▶ **What you will do**
For each line of the data below that contains "this", return that line.

▶ **Provided data**
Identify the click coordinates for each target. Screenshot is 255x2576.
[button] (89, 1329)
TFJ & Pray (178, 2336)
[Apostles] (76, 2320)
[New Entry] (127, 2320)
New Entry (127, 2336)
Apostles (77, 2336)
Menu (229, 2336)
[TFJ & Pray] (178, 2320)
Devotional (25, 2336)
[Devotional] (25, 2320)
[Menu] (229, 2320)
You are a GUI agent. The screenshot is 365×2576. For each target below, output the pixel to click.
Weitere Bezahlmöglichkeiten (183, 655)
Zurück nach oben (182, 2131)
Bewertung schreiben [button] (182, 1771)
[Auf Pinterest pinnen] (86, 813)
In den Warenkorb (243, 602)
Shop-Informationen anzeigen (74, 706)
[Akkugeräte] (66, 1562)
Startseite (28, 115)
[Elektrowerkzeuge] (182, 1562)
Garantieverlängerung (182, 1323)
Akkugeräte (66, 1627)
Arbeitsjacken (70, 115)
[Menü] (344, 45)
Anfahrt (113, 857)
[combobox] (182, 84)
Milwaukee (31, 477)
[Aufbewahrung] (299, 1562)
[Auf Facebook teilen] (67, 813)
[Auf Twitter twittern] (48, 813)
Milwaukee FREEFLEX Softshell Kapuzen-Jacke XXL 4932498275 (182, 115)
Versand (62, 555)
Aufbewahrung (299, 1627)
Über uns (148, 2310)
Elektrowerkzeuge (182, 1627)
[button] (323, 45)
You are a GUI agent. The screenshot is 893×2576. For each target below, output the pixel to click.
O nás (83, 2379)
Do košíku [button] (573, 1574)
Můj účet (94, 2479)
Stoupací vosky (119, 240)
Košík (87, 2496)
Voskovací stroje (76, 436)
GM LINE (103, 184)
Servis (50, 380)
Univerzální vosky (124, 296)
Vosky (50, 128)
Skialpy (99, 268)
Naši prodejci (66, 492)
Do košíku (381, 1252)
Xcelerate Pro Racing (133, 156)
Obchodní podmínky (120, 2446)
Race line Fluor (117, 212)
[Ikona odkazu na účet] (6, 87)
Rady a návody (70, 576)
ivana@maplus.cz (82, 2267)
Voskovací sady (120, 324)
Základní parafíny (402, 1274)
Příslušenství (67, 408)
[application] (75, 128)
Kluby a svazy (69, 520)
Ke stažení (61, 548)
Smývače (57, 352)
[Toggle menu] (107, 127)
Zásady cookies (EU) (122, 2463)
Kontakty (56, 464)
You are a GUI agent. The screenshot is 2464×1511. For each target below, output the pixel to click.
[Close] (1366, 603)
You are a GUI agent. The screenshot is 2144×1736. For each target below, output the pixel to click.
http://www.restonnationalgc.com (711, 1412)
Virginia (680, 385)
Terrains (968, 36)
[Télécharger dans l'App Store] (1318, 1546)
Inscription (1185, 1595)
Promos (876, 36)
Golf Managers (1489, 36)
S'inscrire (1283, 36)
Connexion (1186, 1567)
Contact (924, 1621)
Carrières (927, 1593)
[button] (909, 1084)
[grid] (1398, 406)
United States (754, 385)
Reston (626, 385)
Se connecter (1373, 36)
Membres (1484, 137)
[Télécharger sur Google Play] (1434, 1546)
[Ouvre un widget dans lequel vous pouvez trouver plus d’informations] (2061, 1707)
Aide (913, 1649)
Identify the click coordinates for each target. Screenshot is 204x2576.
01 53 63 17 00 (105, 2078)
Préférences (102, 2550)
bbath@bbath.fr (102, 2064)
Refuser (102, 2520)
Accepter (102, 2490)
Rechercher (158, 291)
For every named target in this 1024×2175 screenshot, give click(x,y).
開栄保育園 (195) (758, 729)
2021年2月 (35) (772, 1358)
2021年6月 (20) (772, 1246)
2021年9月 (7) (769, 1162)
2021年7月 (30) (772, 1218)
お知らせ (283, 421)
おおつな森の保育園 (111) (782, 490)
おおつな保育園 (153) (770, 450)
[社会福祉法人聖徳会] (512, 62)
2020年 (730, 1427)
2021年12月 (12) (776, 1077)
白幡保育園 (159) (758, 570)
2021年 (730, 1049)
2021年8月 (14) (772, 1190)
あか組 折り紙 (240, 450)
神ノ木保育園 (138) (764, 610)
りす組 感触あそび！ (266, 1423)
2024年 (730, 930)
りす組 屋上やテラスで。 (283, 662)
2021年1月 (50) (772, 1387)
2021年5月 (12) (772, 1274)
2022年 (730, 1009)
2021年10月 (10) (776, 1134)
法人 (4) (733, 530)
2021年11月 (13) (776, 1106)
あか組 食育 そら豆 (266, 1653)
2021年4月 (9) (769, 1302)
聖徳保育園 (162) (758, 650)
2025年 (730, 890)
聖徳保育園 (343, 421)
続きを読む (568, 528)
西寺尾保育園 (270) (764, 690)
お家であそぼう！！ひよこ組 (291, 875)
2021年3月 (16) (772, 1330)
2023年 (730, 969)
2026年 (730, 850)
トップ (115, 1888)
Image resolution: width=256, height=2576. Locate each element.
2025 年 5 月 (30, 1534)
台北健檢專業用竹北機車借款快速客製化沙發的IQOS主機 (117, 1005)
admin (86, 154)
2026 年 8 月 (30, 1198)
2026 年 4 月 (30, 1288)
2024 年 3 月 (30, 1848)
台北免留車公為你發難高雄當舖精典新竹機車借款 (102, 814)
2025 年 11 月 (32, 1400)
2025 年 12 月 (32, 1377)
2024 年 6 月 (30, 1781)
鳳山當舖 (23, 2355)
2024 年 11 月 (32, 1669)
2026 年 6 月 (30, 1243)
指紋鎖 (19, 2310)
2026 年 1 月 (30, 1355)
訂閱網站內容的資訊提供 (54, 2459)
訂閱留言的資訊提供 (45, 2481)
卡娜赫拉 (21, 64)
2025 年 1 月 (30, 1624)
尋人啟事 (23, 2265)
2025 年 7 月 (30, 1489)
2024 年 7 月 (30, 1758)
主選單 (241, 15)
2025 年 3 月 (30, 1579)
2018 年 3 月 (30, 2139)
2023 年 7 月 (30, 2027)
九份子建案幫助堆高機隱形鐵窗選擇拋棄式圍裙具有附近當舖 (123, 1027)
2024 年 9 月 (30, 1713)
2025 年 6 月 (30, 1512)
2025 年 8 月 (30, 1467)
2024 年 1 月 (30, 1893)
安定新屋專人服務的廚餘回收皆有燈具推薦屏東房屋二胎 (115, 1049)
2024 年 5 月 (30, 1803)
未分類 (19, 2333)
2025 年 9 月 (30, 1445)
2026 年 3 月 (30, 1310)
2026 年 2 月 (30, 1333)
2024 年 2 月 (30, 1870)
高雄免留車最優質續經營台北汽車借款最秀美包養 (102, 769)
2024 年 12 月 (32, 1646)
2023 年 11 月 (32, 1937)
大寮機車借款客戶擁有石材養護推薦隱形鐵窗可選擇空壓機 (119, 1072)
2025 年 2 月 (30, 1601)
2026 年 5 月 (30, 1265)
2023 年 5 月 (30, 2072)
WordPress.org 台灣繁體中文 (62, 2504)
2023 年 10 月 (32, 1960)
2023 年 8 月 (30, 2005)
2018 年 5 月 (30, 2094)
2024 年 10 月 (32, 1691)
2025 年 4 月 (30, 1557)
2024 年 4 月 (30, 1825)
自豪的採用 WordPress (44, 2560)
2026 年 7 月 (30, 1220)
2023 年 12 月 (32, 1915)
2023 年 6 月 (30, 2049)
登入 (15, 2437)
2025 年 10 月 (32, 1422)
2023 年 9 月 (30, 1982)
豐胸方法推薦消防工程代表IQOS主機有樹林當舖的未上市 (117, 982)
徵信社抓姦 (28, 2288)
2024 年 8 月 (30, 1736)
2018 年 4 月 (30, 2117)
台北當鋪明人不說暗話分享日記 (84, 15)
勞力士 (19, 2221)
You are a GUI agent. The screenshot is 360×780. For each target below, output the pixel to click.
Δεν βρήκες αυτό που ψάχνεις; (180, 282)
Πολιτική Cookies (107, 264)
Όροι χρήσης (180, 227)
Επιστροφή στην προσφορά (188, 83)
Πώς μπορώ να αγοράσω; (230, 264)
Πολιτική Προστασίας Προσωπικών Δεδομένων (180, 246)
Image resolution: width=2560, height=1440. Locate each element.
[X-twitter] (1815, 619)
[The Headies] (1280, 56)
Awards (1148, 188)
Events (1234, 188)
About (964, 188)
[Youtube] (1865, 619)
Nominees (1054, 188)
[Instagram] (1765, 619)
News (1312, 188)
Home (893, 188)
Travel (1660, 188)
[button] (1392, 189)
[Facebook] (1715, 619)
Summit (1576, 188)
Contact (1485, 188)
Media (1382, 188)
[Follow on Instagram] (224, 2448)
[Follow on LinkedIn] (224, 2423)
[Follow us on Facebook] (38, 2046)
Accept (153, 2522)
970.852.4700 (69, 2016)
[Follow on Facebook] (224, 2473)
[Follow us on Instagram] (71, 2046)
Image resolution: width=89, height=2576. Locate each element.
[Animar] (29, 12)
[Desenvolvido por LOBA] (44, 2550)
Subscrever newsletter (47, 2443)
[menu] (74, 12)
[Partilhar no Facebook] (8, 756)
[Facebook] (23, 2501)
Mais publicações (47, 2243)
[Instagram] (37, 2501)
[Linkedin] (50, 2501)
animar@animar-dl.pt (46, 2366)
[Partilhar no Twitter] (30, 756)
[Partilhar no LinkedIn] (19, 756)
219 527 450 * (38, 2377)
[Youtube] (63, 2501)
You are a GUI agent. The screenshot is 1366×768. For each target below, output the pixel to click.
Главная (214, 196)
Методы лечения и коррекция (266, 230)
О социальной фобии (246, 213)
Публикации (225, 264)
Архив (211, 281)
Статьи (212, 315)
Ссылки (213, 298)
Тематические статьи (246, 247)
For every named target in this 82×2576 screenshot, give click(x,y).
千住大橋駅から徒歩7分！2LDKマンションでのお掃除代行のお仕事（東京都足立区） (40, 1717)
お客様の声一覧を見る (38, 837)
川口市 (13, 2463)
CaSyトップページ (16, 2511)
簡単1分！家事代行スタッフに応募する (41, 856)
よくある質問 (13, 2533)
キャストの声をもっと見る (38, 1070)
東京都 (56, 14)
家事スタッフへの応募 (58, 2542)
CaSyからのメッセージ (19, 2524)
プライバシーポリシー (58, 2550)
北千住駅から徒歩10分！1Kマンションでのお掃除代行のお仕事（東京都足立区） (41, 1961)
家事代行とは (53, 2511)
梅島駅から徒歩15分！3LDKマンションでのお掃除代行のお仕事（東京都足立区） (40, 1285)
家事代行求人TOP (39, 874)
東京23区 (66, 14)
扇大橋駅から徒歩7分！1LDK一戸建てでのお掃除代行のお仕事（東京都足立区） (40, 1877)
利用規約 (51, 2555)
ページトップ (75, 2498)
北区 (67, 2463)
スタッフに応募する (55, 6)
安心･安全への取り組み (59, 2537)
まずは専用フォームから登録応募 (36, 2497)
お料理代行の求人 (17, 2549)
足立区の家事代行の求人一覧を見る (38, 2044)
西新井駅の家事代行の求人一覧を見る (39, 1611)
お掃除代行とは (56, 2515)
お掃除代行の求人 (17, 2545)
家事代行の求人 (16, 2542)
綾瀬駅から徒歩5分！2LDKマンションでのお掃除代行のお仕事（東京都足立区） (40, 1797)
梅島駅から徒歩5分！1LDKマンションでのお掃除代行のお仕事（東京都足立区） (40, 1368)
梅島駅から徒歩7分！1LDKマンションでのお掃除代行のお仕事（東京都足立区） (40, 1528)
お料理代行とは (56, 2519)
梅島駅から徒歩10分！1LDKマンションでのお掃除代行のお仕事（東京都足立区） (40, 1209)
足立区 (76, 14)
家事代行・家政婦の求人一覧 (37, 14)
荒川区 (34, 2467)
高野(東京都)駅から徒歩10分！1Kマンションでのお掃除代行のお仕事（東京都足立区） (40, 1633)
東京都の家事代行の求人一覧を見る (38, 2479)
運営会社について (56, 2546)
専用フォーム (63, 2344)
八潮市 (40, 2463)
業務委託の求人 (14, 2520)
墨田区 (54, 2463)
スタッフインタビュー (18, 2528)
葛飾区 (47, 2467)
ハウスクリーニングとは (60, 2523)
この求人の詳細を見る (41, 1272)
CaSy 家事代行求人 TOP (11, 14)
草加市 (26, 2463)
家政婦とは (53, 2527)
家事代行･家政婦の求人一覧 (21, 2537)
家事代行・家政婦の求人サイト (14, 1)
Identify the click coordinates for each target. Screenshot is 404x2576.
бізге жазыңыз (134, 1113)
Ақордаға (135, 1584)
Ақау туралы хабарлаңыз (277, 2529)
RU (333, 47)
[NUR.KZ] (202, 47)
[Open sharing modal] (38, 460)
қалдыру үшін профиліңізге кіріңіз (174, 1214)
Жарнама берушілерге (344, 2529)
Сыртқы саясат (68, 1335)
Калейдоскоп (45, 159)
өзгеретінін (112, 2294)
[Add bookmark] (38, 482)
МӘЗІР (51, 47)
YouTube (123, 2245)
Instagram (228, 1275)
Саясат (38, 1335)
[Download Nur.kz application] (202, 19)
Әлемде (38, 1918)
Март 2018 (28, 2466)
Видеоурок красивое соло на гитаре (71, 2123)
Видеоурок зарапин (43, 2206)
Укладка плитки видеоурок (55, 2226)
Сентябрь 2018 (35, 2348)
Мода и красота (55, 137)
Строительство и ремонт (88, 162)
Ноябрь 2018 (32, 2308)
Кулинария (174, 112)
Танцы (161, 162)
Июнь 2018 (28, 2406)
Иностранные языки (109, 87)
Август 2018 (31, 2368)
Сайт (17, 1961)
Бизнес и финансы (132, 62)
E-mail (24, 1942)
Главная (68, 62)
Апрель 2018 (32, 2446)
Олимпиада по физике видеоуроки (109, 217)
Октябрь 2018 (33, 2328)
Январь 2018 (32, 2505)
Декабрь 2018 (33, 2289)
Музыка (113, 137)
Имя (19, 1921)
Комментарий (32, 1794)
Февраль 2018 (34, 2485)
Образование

▶ **The answer**
For every named target in this 1024×2175 screenshot, give click(x,y).
For every named target in this 82×2576 screenshot, give click(x,y).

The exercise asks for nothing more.